Los dos mayores partidos nacionales se debaten ante esta cuestión, mostrando su falta de convicción y de claridad de ideas. No de otra manera se pueden considerar los bandazos del PP, que hace años planteó una sustancial reforma constitucional de la que ahora prefiere ni acordarse, o los de los socialistas, cuyo «socio privilegiado», el PSC, se diluye entre el rechazo silencioso y los tímidos apoyos al independentismo de sal gruesa planteado por Oriol Junqueras/Artur Mas. Así, vemos que los dos partidos que deberían vertebrar el Estado con un sólido pacto, muestran una atonía, una confrontación y una dispersión alarmantes cuando falta un mes y medio para que la actual Generalitat, que alberga los planteamientos más caóticos para Cataluña desde 1934, gane -gane, sí- esas elecciones plebiscitarias -plebiscitarias, sí- que ella mismo ha convocado contra viento y marea. Y contra el sentido común y la razón, sabiendo que los trenes están lanzados hacia el choque frontal. Es increíble que, a cuarenta y cinco días de esas elecciones que harán tambalearse a España, todo lo que estemos escuchando sea lo obvio: «Cataluña no será independiente».
Claro que no, claro que no puede serlo. Pero ¿qué precio habrá que pagar el resto de España, la propia Cataluña, para que no lo sea?
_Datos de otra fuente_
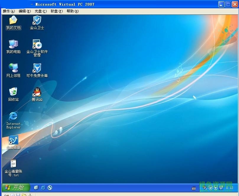Open the 光盘(C) menu

click(40, 11)
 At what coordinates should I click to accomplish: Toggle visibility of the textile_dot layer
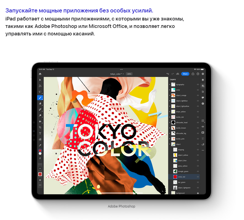(198, 117)
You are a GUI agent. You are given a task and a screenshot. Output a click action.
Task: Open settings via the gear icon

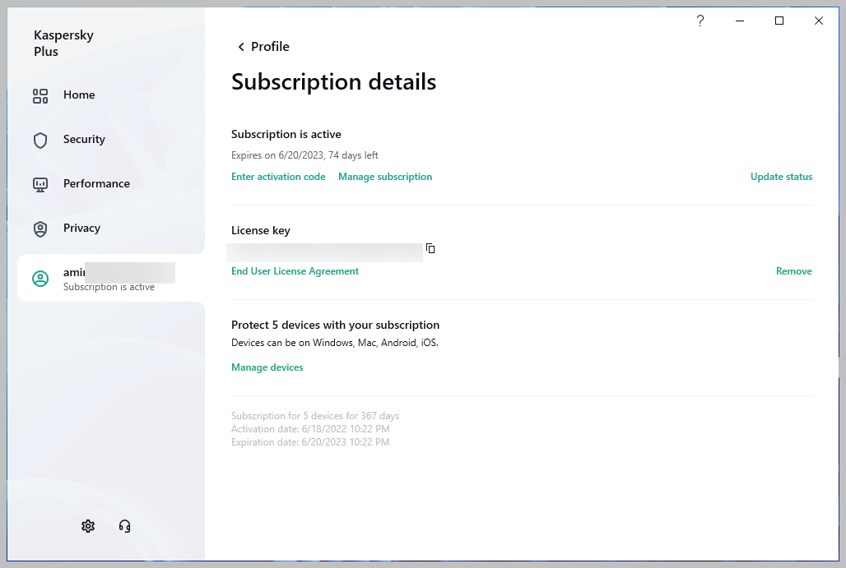(x=88, y=526)
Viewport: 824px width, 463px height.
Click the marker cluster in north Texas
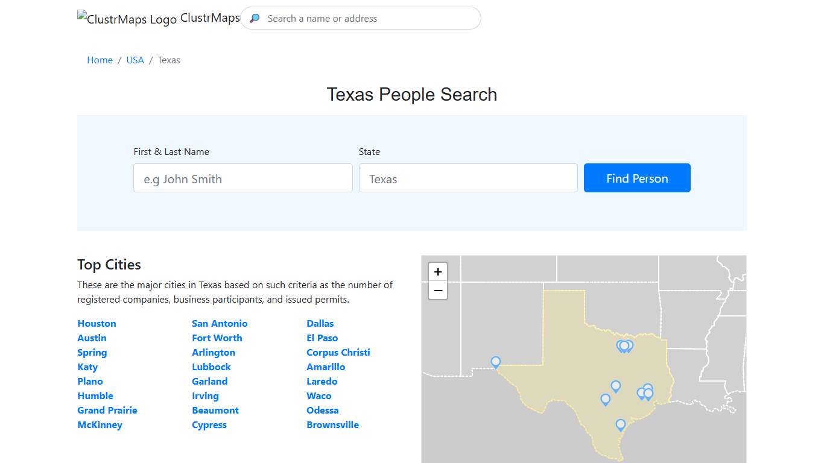tap(624, 345)
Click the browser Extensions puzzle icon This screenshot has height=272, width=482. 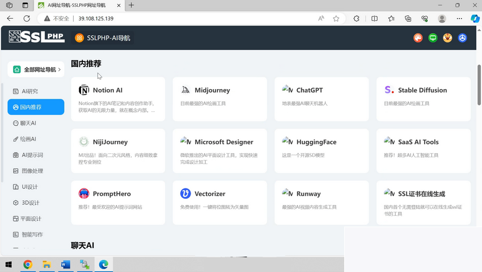click(x=356, y=18)
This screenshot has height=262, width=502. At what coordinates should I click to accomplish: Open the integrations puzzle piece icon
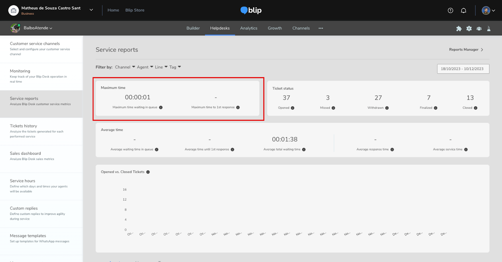point(459,29)
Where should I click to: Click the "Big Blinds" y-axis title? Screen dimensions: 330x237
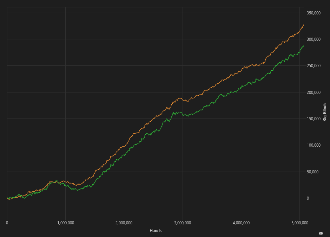[325, 112]

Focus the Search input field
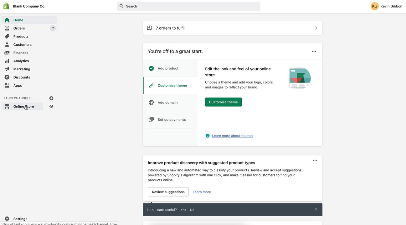[x=191, y=6]
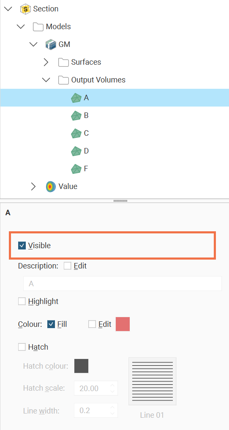
Task: Toggle the Colour Fill checkbox
Action: point(51,324)

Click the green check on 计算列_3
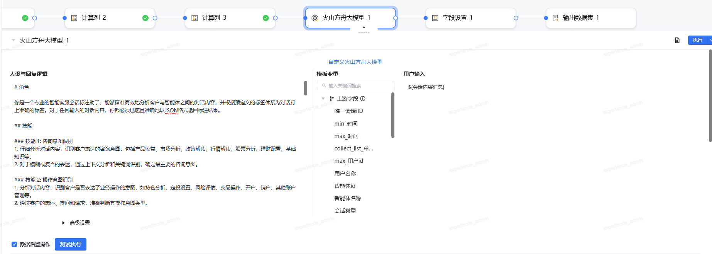tap(266, 18)
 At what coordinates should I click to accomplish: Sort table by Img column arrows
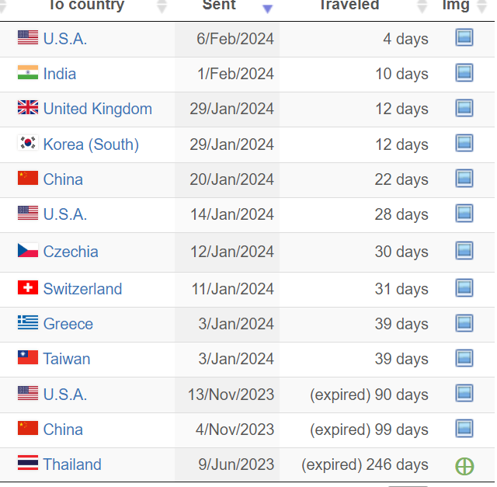(x=481, y=6)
Pues eso: que nadie responde a esta pregunta, y provocan ya franca alarma los silencios de los dirigentes políticos en vacaciones. No recuerdo un agosto más disolvente que este, en el que poco -pero algo- sabemos de Rajoy trotando por los montes pontevedreses, casi nada de Sánchez -aunque sí hablen ocasionalmente algunos de sus disusos reformistas-, nada de Albert Rivera -que, al menos, forma a sus huestes para la batalla en campo catalán, donde Ciudadanos tiene mucho que decir, aunque ahora nada diga- y menos que nada de Pablo Iglesias, a quien algunas crónicas, que a mí no me constan porque poco sé del tema, presentan hasta dubitativo acerca de su propio futuro. Comprenderá usted que, por mucho que las crónicas veraniegas nos hablen de verbenas, de polémicas sobre el toro de la Vega o sobre las corridas en San Sebastián, percibamos un poso de inquietud en una ciudadanía que, más que nunca, parece sentirse perpleja ante la inacción de sus representantes. ¿Qué ocurrió con los postulados de aquella «declaración de Granada» del PSOE, qué con los planteamientos del PP catalán en la «era Sánchez Camacho», qué con aquel anti secesionismo de Podemos? Todo gira hacia ninguna parte, mientras cada «barón» territorial se encierra en su feudo, en su taifa, temeroso de perder votos y apoyos de «sus» conciudadanos: nada de cesiones a Cataluña. ¿Y?

Jamás nos hicieron más falta líderes con perfil de estadistas. Pocas veces los tuvimos, ay, menos que ahora. Con decirle a usted que, con todas mis reticencias hacia los personajes, hasta empiezo a echar de menos a Felipe González y a Aznar… Claro, aquellos eran otros tiempos. En estos, faltan, ya digo, cuarenta y cinco días para… ¿para qué?